Rose v. Vulcan Materials Co., 194 S.E.2d 521, 533 (N.C. 1973) (quoting RESTATEMENT (FIRST) OF CONTRACTS § 164 (1932)). Under Rose, a promise to assume both the benefits and the obligations of a contract is implied upon assumption, absent circumstances that show a contrary intention. Applying this standard, the court looks to the record for circumstances showing that Waccamaw did not intend to assume, or that the debtor did not intend to assign, the debtor's obligations under the contracts. The collateral assignment includes a provision that limits Waccamaw's liability in the event of the debtor's default and Waccamaw's assumption of the contracts. Paragraph 10 of the bilateral contracts, titled "Lender Not Obligated," specifically provides that:
Nothing contained herein or elsewhere shall operate to obligate, or be construed to obligate, lender to perform any of the terms, covenants or conditions contained in the Assigned Contracts and Permits or otherwise to impose any obligation upon Lender with respect to the Assigned Contracts and Permits or other collateral prior to written notice by Lender to Assignor and to the applicable contracting party of Lender's election to assume Assignor's obligations under one or more of the Assigned Contracts. . . . At all times Assignor retains the obligation to reimburse Lender promptly upon demand or other to pay when due all obligations and liabilities incurred by Lender in connection with the Assigned Contracts. . . .

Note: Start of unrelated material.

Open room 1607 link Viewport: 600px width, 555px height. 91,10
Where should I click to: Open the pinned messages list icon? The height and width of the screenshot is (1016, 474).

According to the express terms of the collateral assignment, Waccamaw could not become obligated under an assigned contract without providing written notice to both the debtor and the other contracting party of its election to assume the debtor's obligations under the contract. Keystone argues that Waccamaw's use of the term "assignee" in the verified complaint and in a letter to Keystone's counsel constitutes such written notice. However, upon careful review of the record, the court finds no evidence that written notice was provided to Keystone specifying Waccamaw's election to assume the debtor's obligations under either contract. Furthermore, by requiring Eagle Creek to reimburse Waccamaw for any obligations incurred by Waccamaw, the language of the collateral assignment shows Eagle Creek's intention to retain its obligations under the contracts. Because the contractual language is clear and unambiguous, the parties' intentions must be inferred exclusively from the terms of the contracts as a matter of law.See Weaver v. Saint Joseph of the Pines, Inc., 652 S.E.2d 701, 709 (N.C. Ct. App. 2007). Based on the record, the court grants Waccamaw's motion for partial summary judgment.
CONCLUSION
Based on the foregoing, Keystone's motion for summary judgment is granted on Waccamaw's claims for breach of contract, fraudulent misrepresentation, and unfair and deceptive trade practices. Waccamaw's motion for partial summary judgment on Keystone's counterclaim for return of the escrow deposits is also granted. It is hereby ordered that Waccamaw pay Keystone's reasonable attorney's fees under N.C.G.S. § 75-16.1, according to the affidavit of John R. Buric filed with the court on February 25, 2010.